Topic: Electric Guitar Effects

A while back I wrote a piece for one of the guitar wikis on effects and I reeled them off in chronological order; reverb, tape echo etc.

All very sound but I've come to thinking now that there is basically one big effect; compression. Bear with me. There are obviously all sorts of effects and some of the freakier ones clearly don't add compression but an awful lot of things do. I read a fascinating discussion of the Dallas Rangemaster treble booster pedal (as used by Eric Clapton in the sixties), the conclusion was that whatever treble effect it had this pedal introduced a very subtle and musical sort of compression. I've heard the same said of Fender amps. Same goes for echo; pitch it at the right level and it is very similar to a good workable level of compression.

Clearly not all effects are the same, but there's a human factor at work. Whatever pedal we plug in guitarists tweak it till it sounds right, anything that doesn't cut it goes in up on eBay. Also today's effects pedals are refinements of previous decades classics. So most decent effects are already thoroughbred with circuits that  push sound in a way that gets our attention; which usually equates to compression by some route or other.

This isn't to say that you should march out and buy one compression pedal. There's good and bad within that category. It's just that when someone tells you are pedal is adding 'tube tone' or boosting mids you should nod, not get too caught up in the technicals, plug it in and see what it sounds like. Does it bring the sound forward? does it tighten and focus? If yes, then ignore the gurus and have fun with it.

'The sound of the city seems to disappear'

Re: Electric Guitar Effects

I'm new to the electric guitar thing after playing acoustic for half dozen years or so, and I have a question concerning distortion pedals.  I love a heavy distortion (depending on song, sure), and I like my amp distortion when I get the crunch turned up between a quarter and a half--after that it loses all focus and really gets muddy and undefined...and you all are saying..."uh...that's what distortion does big guy".  So my question is, do you only need a distortion pedal when you max out your crunch, and it's still not enough?  Or is their a different quality of sound with the pedal?
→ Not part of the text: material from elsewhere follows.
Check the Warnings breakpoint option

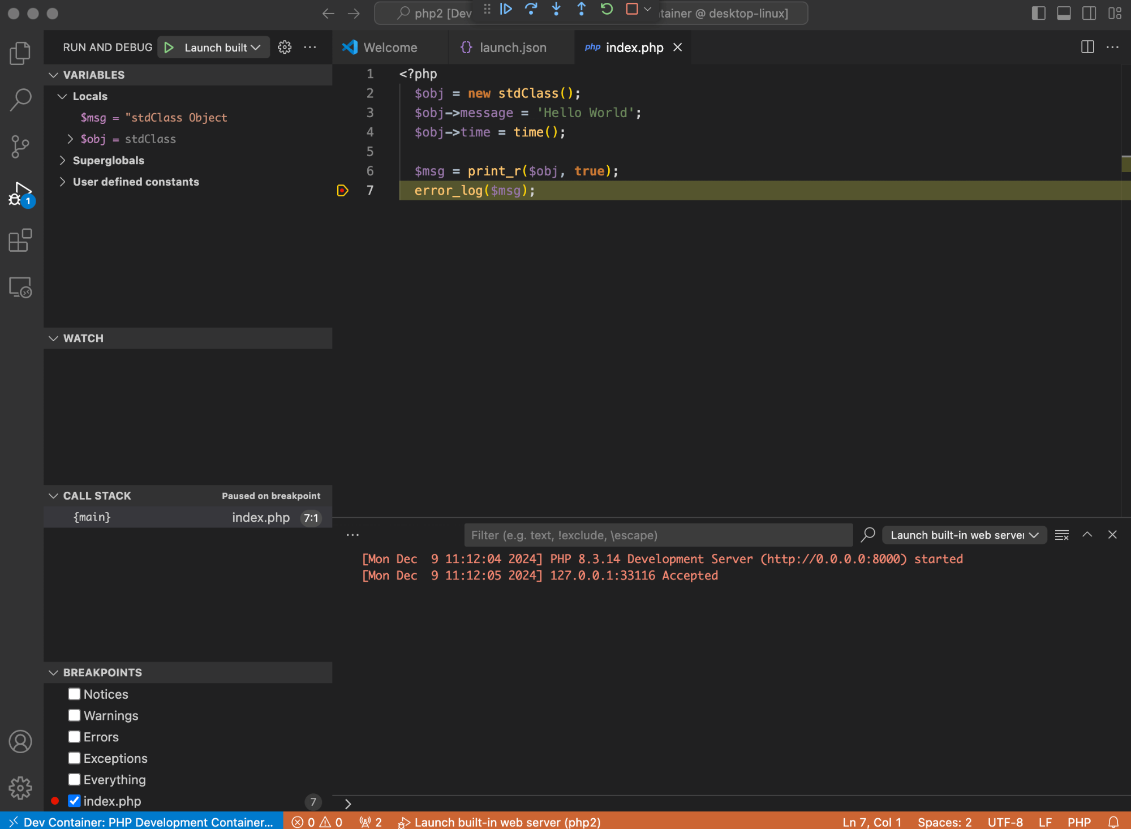coord(74,715)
Re: Electric Guitar Effects

The problem with distortion pedals is there are very many ways of achieving the effect and how extreme you want it to be. Today's pedal market roughly divides into metal pedals and blues pedals. Metal players want that big, screaming sound, usually they palm mute to cut out mudiness. Blues players want a cleaner 'just breaking up' sound.

You can get distortion on most amps. Original amps you just turned up full and dropped your guitar volume. These days there's usually a gain or overdrive switch that introduces distortion as you turn it up. With enough fiddling you can get decent distortion with a basic amp and any electric guitar. What pedals do is introduce distortion at the touch of a button (also when you have your guitar volume wound down to a nice 'bite' point it's easy to catch it mid lick and knock it to zero, doesn't stop me doing it though, might use 3M tape over the knob when live).
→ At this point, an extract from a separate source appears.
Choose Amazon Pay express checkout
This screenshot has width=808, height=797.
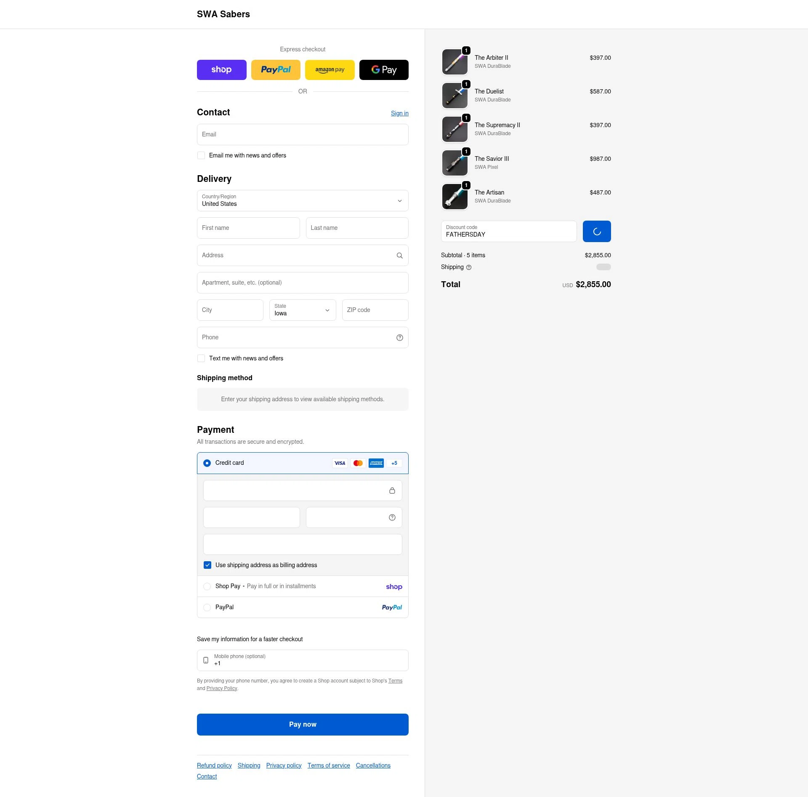(330, 69)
So if you have an ultra-clean amp like the Roland Jazz Chorus (transistors and rock solid ones too) then a pedal is the only way to introduce distortion. With this kind of amp you are seeing the soft or hard clipping of the pedal only. On the other hand something like a tubescreamer or the BlackStar or TubeKing pedals dynamicly work with the amp introducing their own tube distortion and/or pushing a tube amp to distort in a musical way. The extreme end of this sort of pedal is ZVex's 'Super Hard On' which has little immediate effect but is felt at the amp (adjust a 'Crackle Okay' knob!).
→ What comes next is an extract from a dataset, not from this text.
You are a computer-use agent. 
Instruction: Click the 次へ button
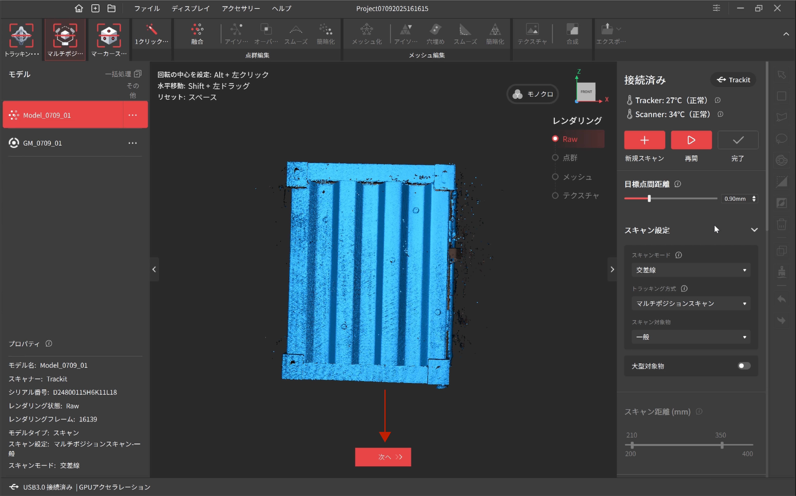[x=383, y=457]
Got a bit lost there because blues tube pedals use a range of techniques to introduce a good tone and musical breakup. Odd concepts both but you do start to hear what they mean after a while...

'The sound of the city seems to disappear'

Re: Electric Guitar Effects

Good stuff--thanx a ton for the info

I have a Hartke amp that has a tube pre amp so I'm getting some nice distortion.  The first channel has a "crunch" knob, the second channel has a "gain" knob.  From what I understand, the crunch & gain knobs are basicly volume controls for the pre amp, and the "volume" takes the sound coming out of the pre amp, and amplifies it.  I get a much dirtier sound out of my crunch side...love it!  I like sounds like Bush, and The Offspring put out, and I'm getting pretty close with my amp alone.